Once inside, Nakagawa used commercially available recorders with left and right microphones -- the point of the microphone being that it's trying to replicate how we hear out of our left and right ears. He and his team of seven people did field recordings at the ceiling, halfway down, and on the floor. "You can record the space, acoustically, as it exists," says Nakagawa. "And this is something that no one can experience, because you can only be in one place at one time. I've always been attracted to the idea of omnipresence. If you believe in god, god is always omnipresent. If you believe in Mother Nature, Mother Nature's omnipresent. Or time, or space. I like how electronics can give us that opportunity. We can put microphones all over the world and listen to it at the same time."

Sagrada Família Church
Sagrada Família Church.

At the Watts Towers, Nakagawa was able to record twice, once by placing microphones on the walls surrounding the Towers and doing field recordings, and once by placing contact mics on the Towers. "[The first recording session] got a lot of external sounds," he says, "but then I realized that was the neighborhood, and the neighborhood is inherent in the Watts Towers, because Rodia left it for the people. Now it's a community center, and lots of people have stories of it growing up. I had another opportunity to go back and record it, so I thought, 'Why do I need to repeat what I did?' I put contact mics on the Tower itself, because, of course, they move. So I got the sound of them moving."
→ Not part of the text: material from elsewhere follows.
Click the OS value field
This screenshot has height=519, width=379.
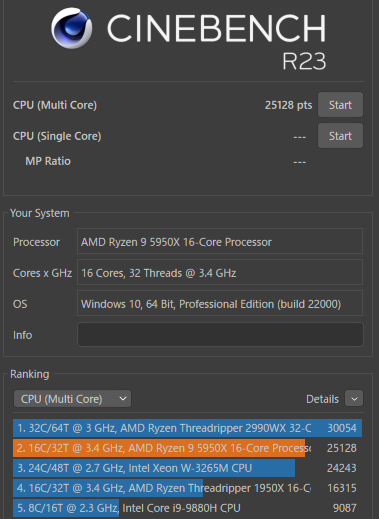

Nakagawa and his team had similar experiences recording Sagrada Família, where both the sounds of Barcelona and the building made themselves known in the recordings. "We were at the mercy of the street noise," says Nakagawa, who then mimics the sounds of car horns honking, people shouting. "It's actually very busy around the Sagrada at night -- engine noises, people dropping things, whatever -- but by the time it gets in that room, it's not an audible sound. It's just a tone, and the tone would dance around. What was most articulate was that there was this one door at the very end of the church, and for one reason or another it shut really fast, and it was literally like a cannon. So in the recording, you can hear it."

Watts Towers
Watts Towers.

Nakagawa has combined these elements into single tracks. For the Torrance Art Museum performance, for instance, he layered everything -- the Sagrada Família recordings, the Watts Towers, and recordings he made at other Gaudí buildings. The result is something confusing, distorted, and surprisingly transportive, both to the places Nakagawa recorded and to nowhere recognizable at all. "Sometimes you're in one room, sometimes you're in four rooms," he says of the actual noises "Conical Sound" is made of. "There are a lot of sounds that are recognizable, but for the most part it's this ominous tone that's like ocean. On top of that, I'll add tones and frequencies. But nothing too much."

All mixed together, however, Nakagawa imagines the piece takes you to places unknown, utopic even. "It brings you nowhere," says Nakagawa. "It brings you somewhere that's nowhere. It kind of reminds me of utopia. I always thought utopia was an intentional place. I never realized that [16th century philosopher and author of "Utopia"] Thomas More was actually joking. He was talking about a 'no place.' I think that 'no place' is really important, because it's really not 'no place,' it's a place of destination, but it's unattainable, so you're really talking about the monumentality of process. Process is really what it's about, like life. It's not about how much money you make at the end, or how many toys you had at the end -- it's the journey."